La quinta lezione riguarda la gestione delle emergenze. La crisi economica, dei rifugiati, e gli attacchi terroristici ci hanno insegnato che il nostro peggiore nemico è il panico. All’inizio del coronavirus, i leader e i cittadini hanno inviato dei messaggi rassicuranti (‘restate calmi’, ‘andrà tutto bene’, ‘non esagerate’). Ora i governi devono dire ai propri cittadini di cambiare comportamento e restare a casa. Per contenere la pandemia i cittadini devono preoccuparsi, e cambiare drasticamente il loro modo di vivere. A differenza di molte altre crisi del Ventunesimo secolo, il coronavirus non viene determinato dall’ansia ma dalla paura.

 

La sesta lezione è che la pandemia avrà un impatto forte sulle dinamiche intergenerazionali. Nel dibattito sul cambiamento climatico, i giovani hanno rimproverato agli anziani di non essere interessati al futuro.

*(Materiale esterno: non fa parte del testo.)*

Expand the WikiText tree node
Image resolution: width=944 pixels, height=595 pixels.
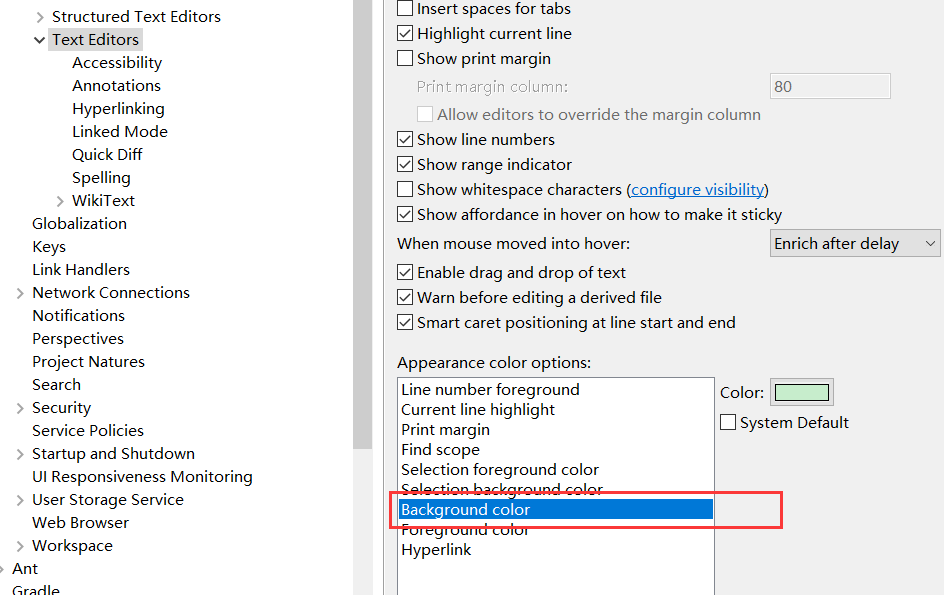click(60, 200)
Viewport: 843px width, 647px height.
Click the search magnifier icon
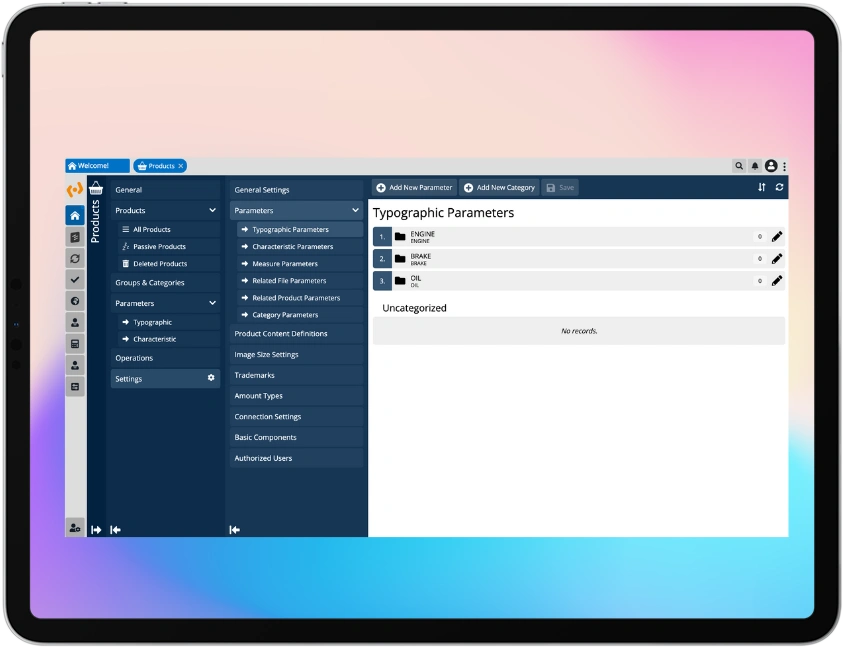739,166
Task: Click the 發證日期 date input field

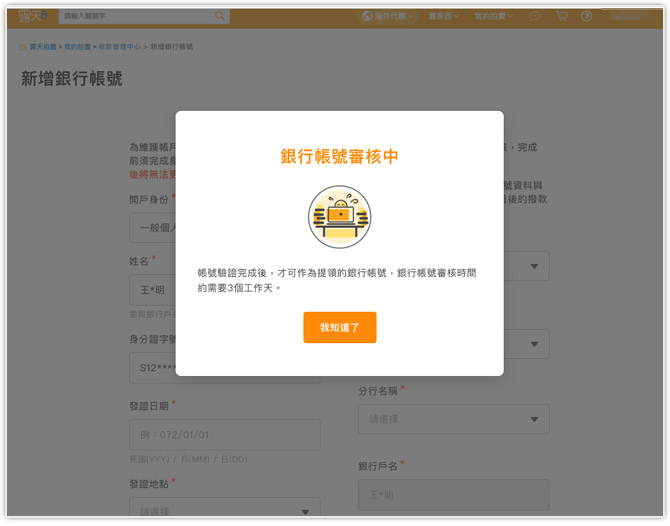Action: [225, 434]
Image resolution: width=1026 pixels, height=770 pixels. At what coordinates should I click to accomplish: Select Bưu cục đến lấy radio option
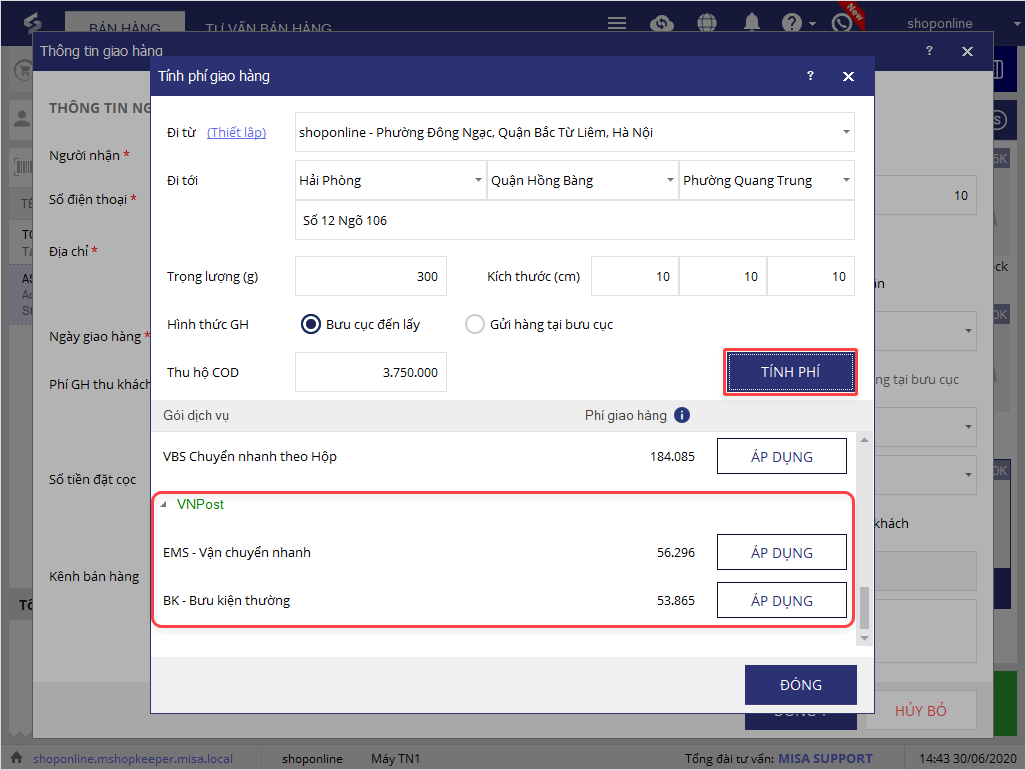pyautogui.click(x=310, y=324)
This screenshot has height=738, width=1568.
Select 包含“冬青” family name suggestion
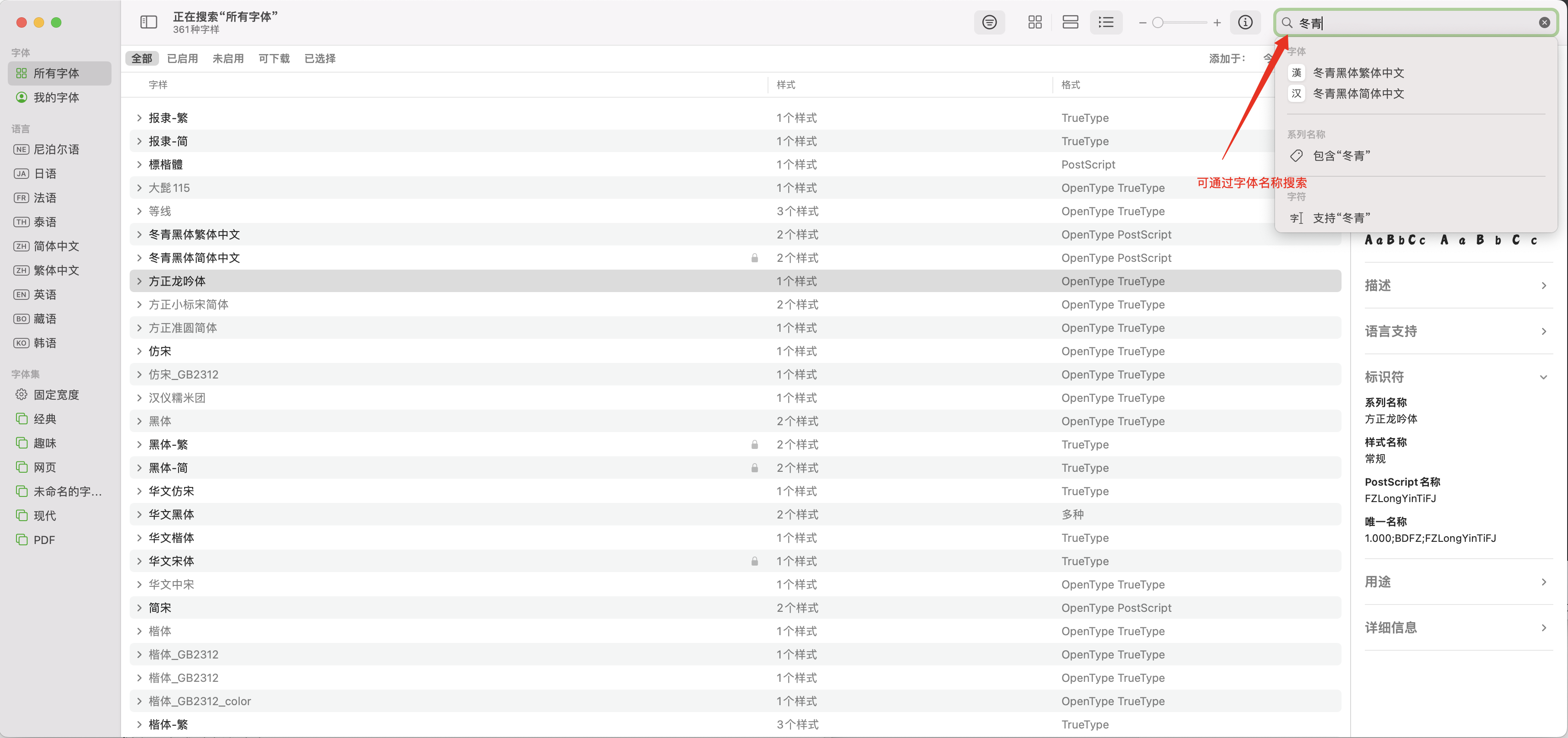click(x=1341, y=156)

Il coronavirus capovolge queste dinamiche: adesso sono gli anziani a essere messi pericolo dall’indifferenza dei giovani.

 

L’ultima lezione è che, a un certo punto, i governi dovranno scegliere tra la salute dei propri cittadini e lo stato dell’economia. Col passare del tempo, i costi di una popolazione che non lavora saranno più minacciosi del rischio di un maggiore contagio. 

 

E’ ancora presto per speculare sull’impatto politico dell’epidemia nel lungo termine. Ma è chiaro che questo è un virus dell’anti globalizzazione, dato che l’apertura dei confini verrà ritenuta responsabile della catastrofe. Storicamente, uno degli aspetti più drammatici dell’epidemia è il desidero di trovare un capro espiatorio. La crisi del coronavirus ha giustificato i timori dei no global. Gli aeroporti chiusi e l’auto isolamento degli individui appaiono la pietra tombale della globalizzazione. E’ ironico che il modo migliore per contenere la crisi di una società individualista sia quello di chiedere ai cittadini di restare a casa. Ma paradossalmente il nuovo movimento contro la globalizzazione potrebbe indebolire i politici populisti che non sono in grado di offrire una soluzione. Sarebbe un’ironia se Trump perdesse le prossime elezioni presidenziali a causa di una rivolta contro la globalizzazione di cui è stato il capofila, e se fosse sconfitto da un virus nato in Cina che porta il nome di una birra messicana.